Sometimes the secret to success lies in simplicity. This is the case of The Wrong Todd, which instead of investing in a great science fiction full of impressive elements, presents a simple plot, focused on a small nucleus, which becomes successful.
Everything revolves around Todd (Jesse Rosen), a somewhat mediocre boyfriend who is reluctant to move with his girlfriend Lucy (Anna Rizzo), who has just received a promising promotion in his work, however in Seattle. While the two are in this fight, Todd from a parallel universe decides to take his place. With the exchange, we realized that Lucy from this other Universe is dead and, together with Todd, we started to look at everything from a new perspective, where a simple change doesn't seem so serious compared to losing your girlfriend for good.
Directed and scripted by Rob Schulbaum, The Wrong Todd was a great success in LA Film Fest, and it is not for less. Through this plot, already much explored in other works, Schulbaum manages to use these elements effectively, transforming something that would have everything to be flawed and somewhat cliché, in a good humorous reflection on changes, adaptations and relationships.

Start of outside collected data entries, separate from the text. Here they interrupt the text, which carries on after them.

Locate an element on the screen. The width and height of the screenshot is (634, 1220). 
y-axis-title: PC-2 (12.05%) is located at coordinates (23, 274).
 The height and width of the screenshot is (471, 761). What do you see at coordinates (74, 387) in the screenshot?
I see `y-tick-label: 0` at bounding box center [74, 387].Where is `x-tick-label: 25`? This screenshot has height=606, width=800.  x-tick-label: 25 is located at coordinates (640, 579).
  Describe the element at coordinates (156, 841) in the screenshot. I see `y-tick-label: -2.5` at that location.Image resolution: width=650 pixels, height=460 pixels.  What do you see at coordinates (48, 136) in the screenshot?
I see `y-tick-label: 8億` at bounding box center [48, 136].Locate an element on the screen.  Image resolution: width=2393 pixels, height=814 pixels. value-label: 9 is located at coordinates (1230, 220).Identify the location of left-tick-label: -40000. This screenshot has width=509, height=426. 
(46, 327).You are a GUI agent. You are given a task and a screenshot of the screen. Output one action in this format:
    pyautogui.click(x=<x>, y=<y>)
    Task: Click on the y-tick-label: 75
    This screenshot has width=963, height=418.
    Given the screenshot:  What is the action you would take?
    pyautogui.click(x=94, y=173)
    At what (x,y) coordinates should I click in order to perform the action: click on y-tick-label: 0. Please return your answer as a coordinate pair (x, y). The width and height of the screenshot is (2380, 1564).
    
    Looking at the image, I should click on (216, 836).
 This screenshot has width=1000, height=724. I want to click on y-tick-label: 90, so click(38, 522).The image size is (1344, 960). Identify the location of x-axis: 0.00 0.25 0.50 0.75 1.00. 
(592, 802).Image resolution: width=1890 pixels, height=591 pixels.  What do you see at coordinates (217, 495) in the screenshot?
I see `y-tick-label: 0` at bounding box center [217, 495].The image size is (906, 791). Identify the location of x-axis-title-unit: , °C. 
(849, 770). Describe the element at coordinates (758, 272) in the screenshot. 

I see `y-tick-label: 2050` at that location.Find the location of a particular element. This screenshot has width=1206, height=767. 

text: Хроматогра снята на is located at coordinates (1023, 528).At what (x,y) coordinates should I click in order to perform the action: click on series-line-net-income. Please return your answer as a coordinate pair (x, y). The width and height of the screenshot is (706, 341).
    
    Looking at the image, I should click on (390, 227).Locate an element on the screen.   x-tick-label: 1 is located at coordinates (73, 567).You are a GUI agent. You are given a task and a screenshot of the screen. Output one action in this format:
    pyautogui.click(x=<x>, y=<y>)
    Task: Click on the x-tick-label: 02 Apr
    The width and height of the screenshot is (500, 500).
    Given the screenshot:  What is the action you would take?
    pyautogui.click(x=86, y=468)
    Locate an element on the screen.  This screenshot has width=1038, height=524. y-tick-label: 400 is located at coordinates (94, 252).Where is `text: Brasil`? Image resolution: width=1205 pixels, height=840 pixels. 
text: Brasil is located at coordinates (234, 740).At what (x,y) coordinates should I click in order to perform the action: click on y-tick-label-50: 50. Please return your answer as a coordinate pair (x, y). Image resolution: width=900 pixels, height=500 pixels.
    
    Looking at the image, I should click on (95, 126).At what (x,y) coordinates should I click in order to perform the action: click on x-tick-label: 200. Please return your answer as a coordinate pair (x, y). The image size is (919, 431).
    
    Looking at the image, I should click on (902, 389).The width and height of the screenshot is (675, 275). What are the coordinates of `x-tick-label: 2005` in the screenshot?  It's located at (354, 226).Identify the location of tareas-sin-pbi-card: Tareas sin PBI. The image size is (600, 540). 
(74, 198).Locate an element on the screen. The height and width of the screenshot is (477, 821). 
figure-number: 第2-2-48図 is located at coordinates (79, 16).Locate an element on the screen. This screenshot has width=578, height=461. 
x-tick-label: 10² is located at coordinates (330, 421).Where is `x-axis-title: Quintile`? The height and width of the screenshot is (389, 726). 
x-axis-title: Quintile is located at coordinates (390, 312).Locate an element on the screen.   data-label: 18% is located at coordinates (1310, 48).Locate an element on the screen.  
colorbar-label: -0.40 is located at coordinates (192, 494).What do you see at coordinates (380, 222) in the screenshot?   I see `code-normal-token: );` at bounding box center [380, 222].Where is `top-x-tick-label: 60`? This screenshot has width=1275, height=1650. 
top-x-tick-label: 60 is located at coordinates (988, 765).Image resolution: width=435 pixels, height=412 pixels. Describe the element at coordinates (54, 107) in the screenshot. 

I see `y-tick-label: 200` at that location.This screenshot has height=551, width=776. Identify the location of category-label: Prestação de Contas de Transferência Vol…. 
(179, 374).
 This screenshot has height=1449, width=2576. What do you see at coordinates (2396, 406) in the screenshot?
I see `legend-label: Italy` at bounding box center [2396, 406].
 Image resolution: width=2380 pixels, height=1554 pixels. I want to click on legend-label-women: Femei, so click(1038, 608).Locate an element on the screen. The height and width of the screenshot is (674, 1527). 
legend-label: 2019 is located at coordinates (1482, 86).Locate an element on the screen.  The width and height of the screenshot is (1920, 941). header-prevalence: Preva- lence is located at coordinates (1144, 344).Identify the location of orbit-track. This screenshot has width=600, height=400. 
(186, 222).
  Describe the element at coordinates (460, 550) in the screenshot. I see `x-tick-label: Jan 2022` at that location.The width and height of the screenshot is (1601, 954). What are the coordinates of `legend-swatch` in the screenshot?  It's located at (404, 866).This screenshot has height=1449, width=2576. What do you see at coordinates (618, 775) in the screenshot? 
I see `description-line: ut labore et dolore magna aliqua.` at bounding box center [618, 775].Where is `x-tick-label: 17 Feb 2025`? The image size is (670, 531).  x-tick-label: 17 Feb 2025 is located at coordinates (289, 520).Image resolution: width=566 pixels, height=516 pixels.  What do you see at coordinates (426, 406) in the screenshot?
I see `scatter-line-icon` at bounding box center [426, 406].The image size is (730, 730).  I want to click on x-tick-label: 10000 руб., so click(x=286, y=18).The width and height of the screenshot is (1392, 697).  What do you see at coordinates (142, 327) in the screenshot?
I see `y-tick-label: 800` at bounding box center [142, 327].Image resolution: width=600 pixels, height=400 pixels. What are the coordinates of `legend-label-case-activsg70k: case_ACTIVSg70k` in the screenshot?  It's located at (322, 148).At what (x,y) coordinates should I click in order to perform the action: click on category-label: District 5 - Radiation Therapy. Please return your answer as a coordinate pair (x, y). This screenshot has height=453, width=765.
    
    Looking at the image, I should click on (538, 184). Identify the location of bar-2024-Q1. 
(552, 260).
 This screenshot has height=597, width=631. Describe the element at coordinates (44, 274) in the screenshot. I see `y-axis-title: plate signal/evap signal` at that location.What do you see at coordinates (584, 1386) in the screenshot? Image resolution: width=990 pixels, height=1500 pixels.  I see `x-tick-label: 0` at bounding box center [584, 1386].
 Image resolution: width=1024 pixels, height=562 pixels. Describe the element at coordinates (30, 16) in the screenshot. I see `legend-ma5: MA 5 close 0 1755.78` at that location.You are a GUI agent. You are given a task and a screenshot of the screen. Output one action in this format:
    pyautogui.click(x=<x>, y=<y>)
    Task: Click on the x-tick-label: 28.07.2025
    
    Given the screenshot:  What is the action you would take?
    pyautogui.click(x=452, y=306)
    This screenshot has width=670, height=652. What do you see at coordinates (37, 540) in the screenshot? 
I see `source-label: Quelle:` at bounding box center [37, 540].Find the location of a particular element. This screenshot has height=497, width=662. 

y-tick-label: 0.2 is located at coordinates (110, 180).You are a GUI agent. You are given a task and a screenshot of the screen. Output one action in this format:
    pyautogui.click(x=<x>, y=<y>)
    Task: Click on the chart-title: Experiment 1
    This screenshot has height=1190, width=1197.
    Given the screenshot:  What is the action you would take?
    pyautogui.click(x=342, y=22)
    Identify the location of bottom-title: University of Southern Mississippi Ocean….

The change of universes is nothing more than a way to show an escape from reality, when the person does not want to face his problems and prefers to find ways to remain attached to something, instead of accepting and moving on. At the same time, it also works as a way of comparing, to show that many times what seems extremely difficult is actually very simple to solve, when compared to big problems that in fact have no solution.
However, it is not just the relationship between Todd and Lucy that is explored. Dave (Sean Carmichael), is a very important character to link these factors. Lucy's brother and Todd's best friend, he addresses equally important issues, such as the fear of losing his friend, which makes him jealous and somewhat unhealthy, and the guilt he transfers to his sister, making the relationship between them very difficult.
In the midst of all these reflections, there are several well-placed comic moments. As the script presents various types of relationships, it is very easy to put characteristic moments between them, which become simple and always accurate jokes.
The Wrong Todd it is a simple production and very well done. In an almost informal way, it manages to address interesting questions, without forcing reflections on the viewer and without trying to become a great science fiction.